On the platform, the suspect stabbed the victim in the side of his chest and torso before running away.
The victim did not notice he had been stabbed until he got back on the train. He was then able to get himself to a hospital and escaped without life-threatening injuries.
The NYPD Hate Crimes Task Force is investigating the incident but still has not identified the suspect. Pix 11 reported that the NYPD released surveillance photos of the suspect and is asking the public to help identify him.
He is described as approximately 5′ 11″ and was last seen with a gold chain around his neck and wearing a red Chicago bulls hat, as well green cargo shorts, a black shirt, and multi-colored sneakers.
Just last week, a 27-year-old transgender woman was also stabbed on the subway with a screwdriver.
Nina Grey was on the southbound A train on June 23 when a man yelling anti-trans slurs approached her. Grey got off at the next stop, but the attacker followed. She maced him, but he still managed to stab her in the ankle and forehead before fleeing. The NYPD Hate Crime Task Force is also investigating this attack.
“I just wish that all of this hate could stop. Not just in the LGBT community, but all across the board,” Grey told ABC. “Because people’s lives matter not just trans, Black, Hispanic, Asian lives — people’s lives matter and I think that’s the point. People matter.”

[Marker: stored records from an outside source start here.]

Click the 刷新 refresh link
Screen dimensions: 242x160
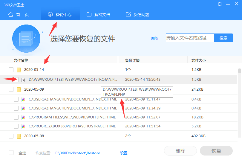coord(155,38)
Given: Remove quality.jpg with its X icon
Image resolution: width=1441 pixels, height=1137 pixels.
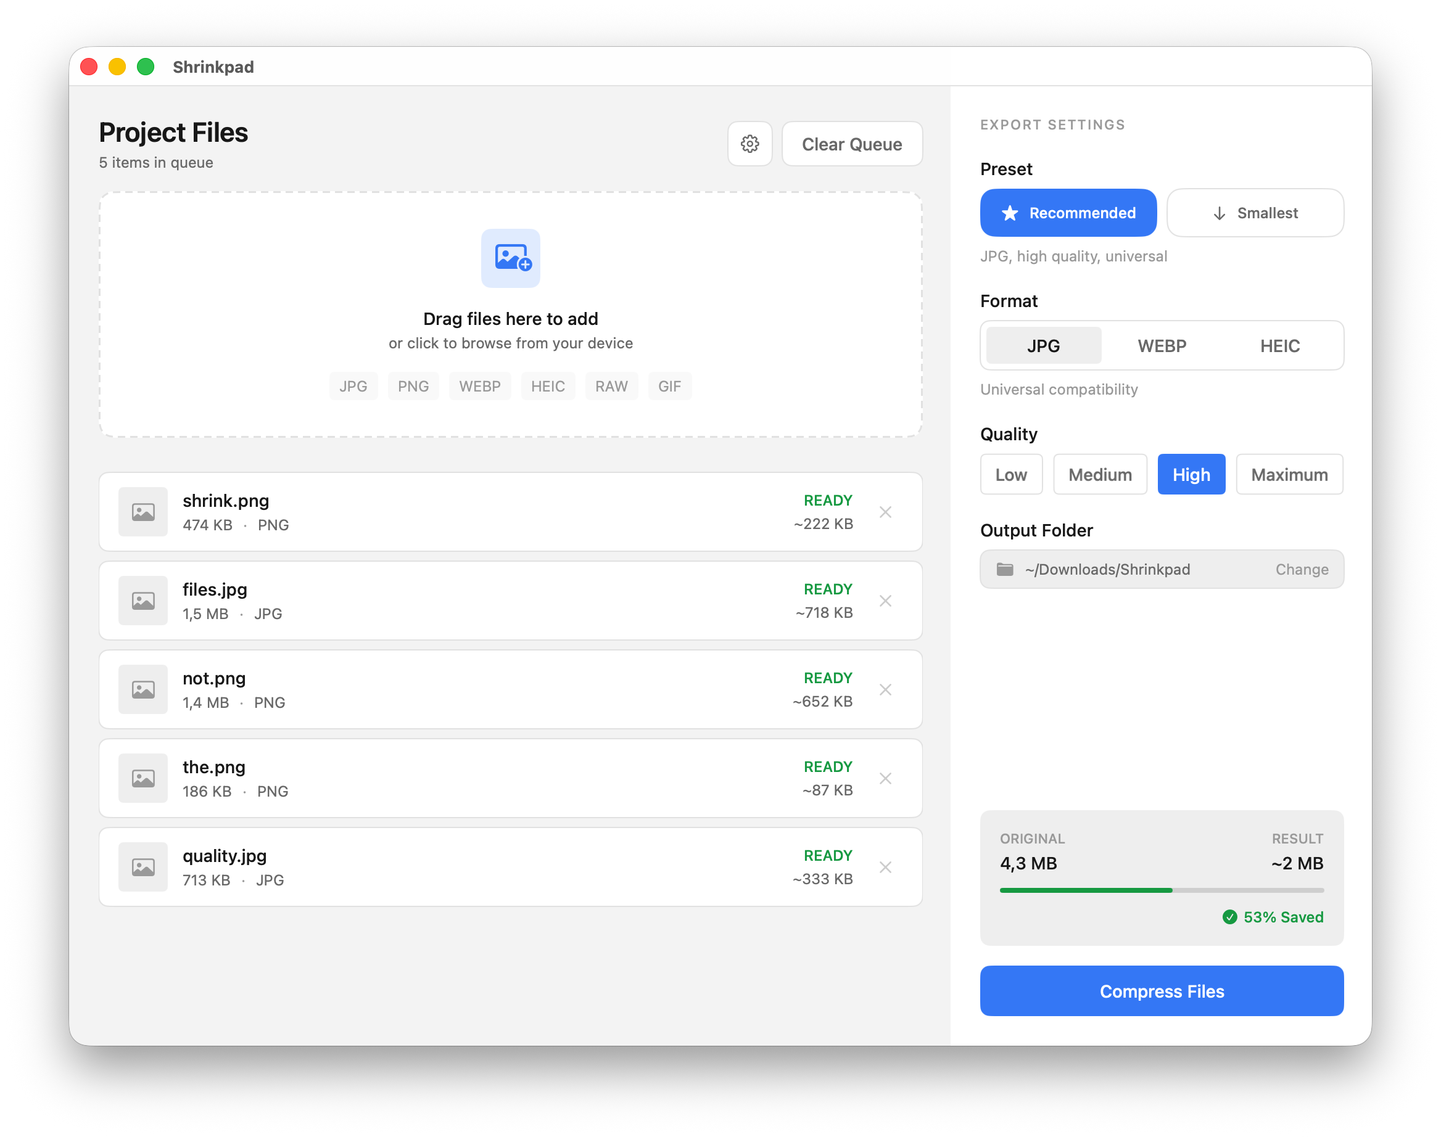Looking at the screenshot, I should (885, 867).
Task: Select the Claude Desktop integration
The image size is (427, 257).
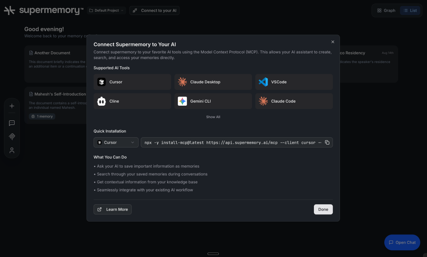Action: coord(213,82)
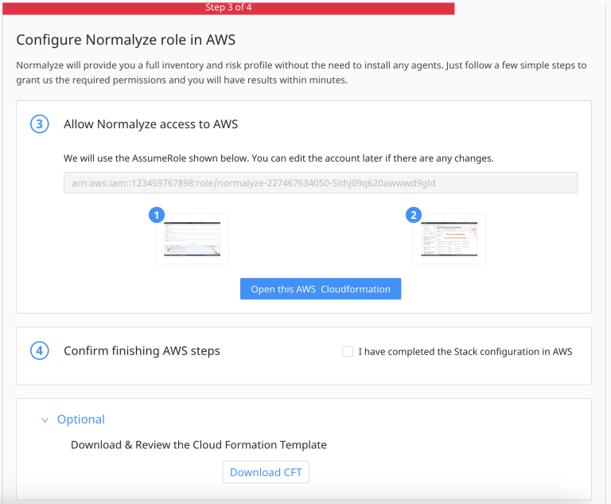This screenshot has height=504, width=611.
Task: Click the step 3 circled number icon
Action: click(40, 124)
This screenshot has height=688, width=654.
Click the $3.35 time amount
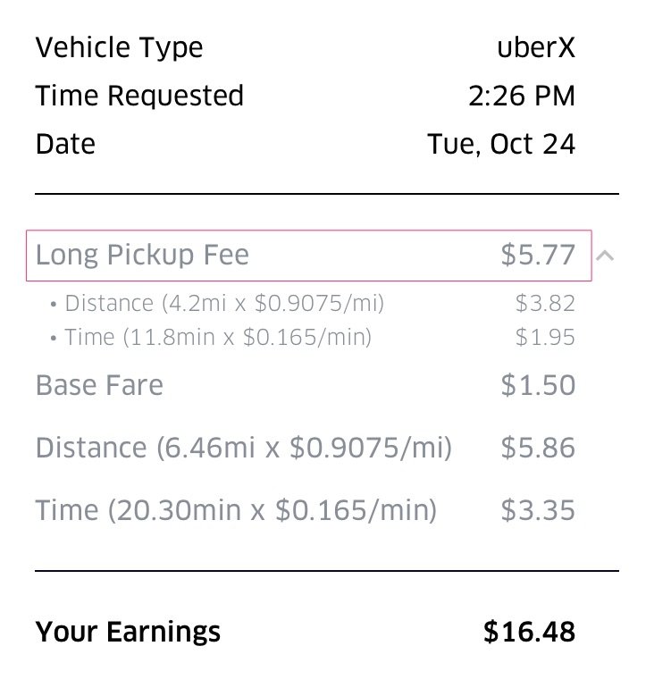click(x=538, y=510)
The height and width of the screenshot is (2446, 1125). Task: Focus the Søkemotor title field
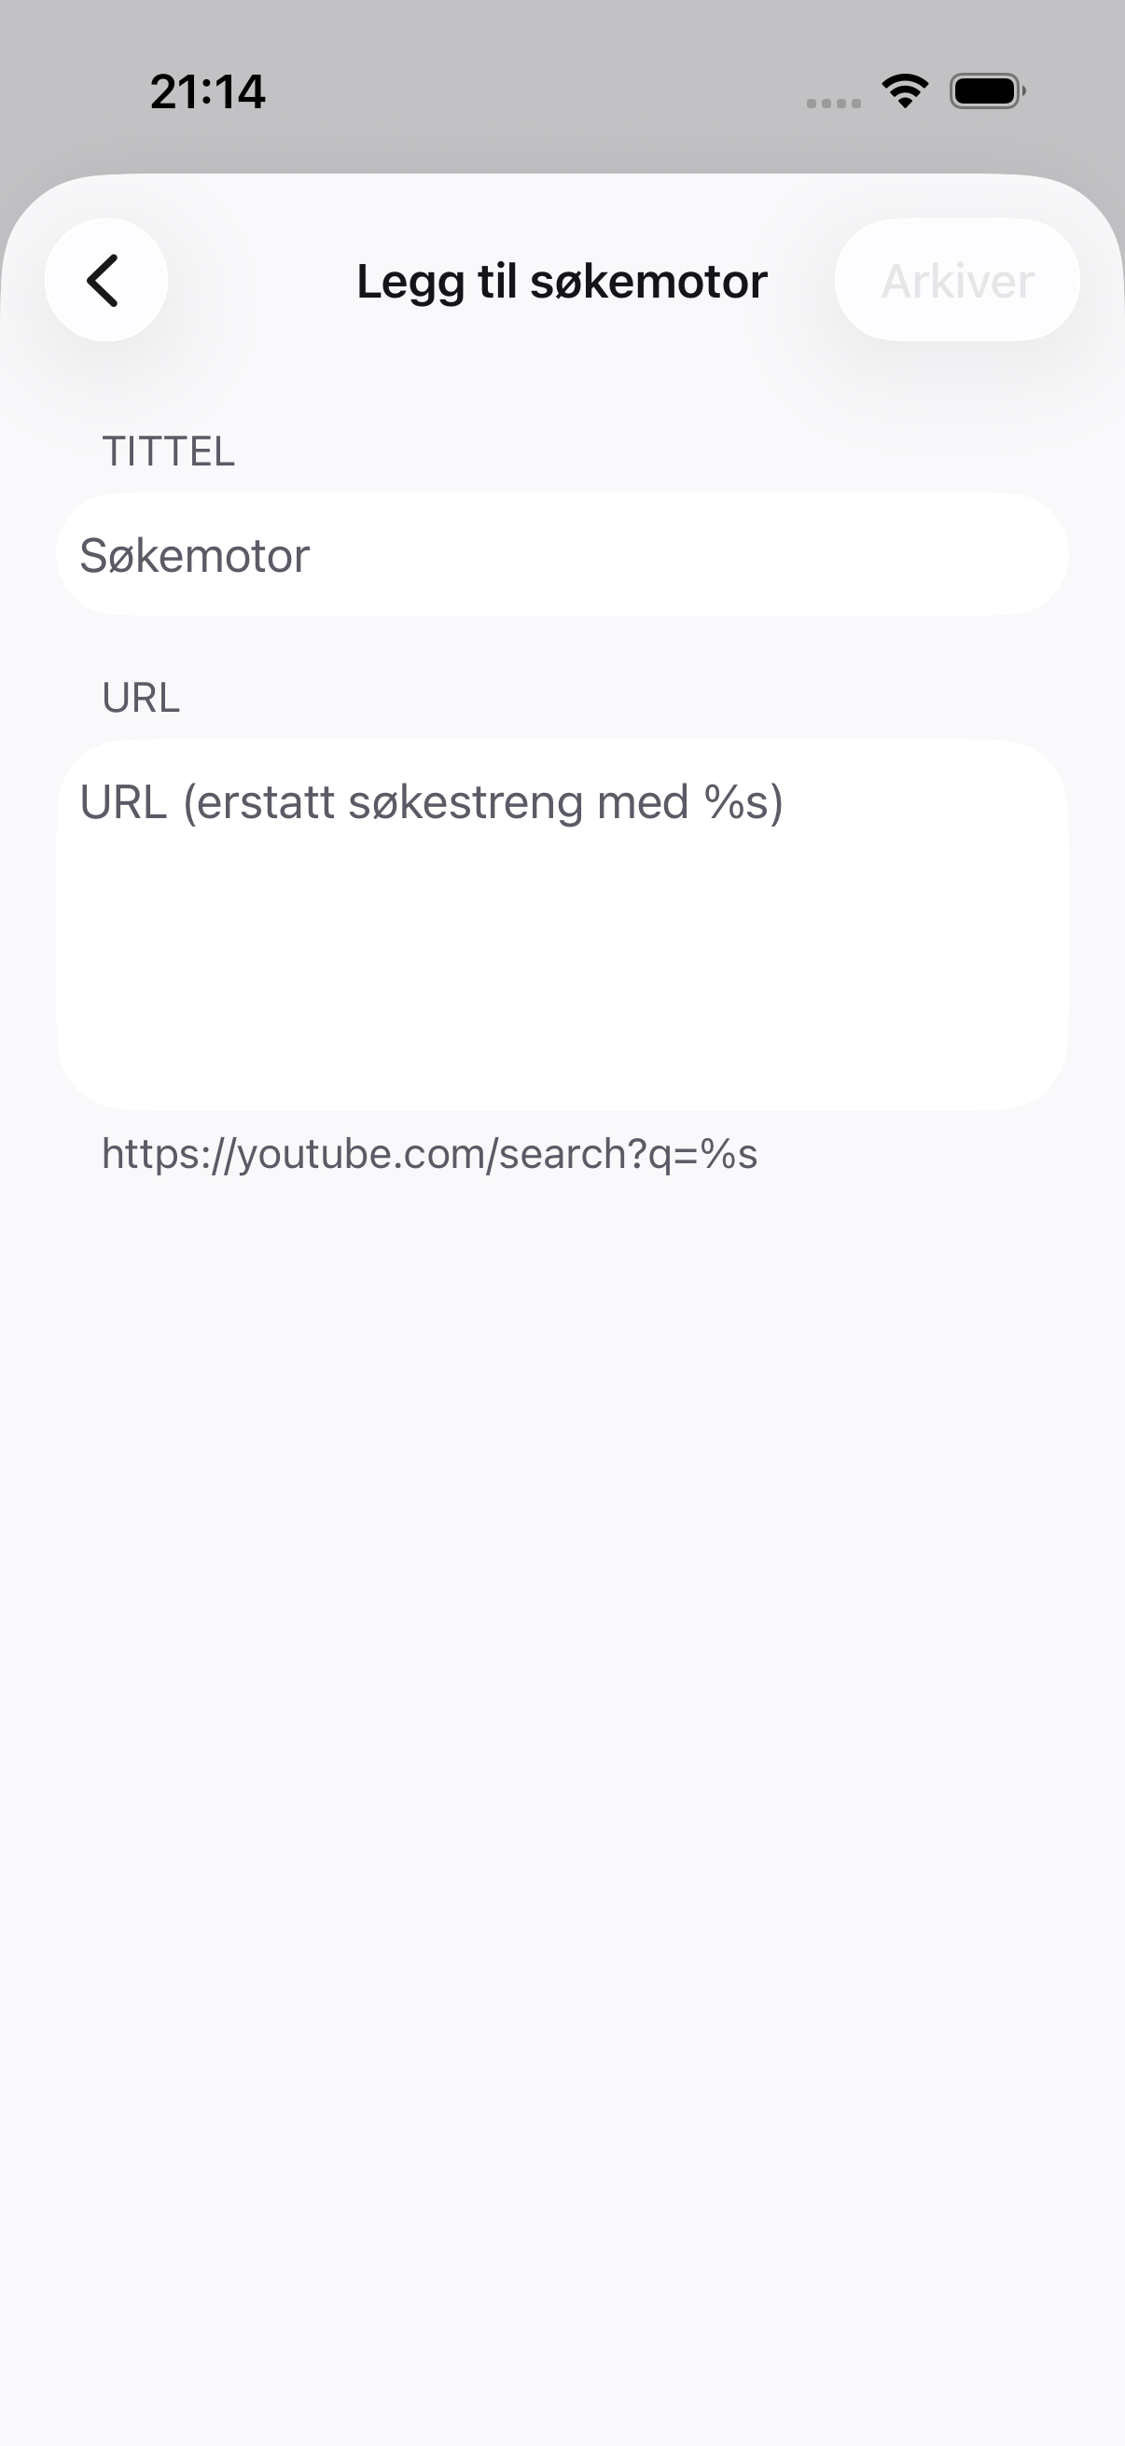pos(562,555)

Both attacks occurred amidst a rise in subway crimes, though the MTA recently announced that crime has sharply decreased over the past couple of weeks due to increased police presence.
“We have seen a downward trend which is great,” MTA Chief Safety Officer Pat Warren said, “but it is not sufficient to, to make us take our foot off the pedal, we realize that we have got to get to a point where our customers feel comfortable in our system.”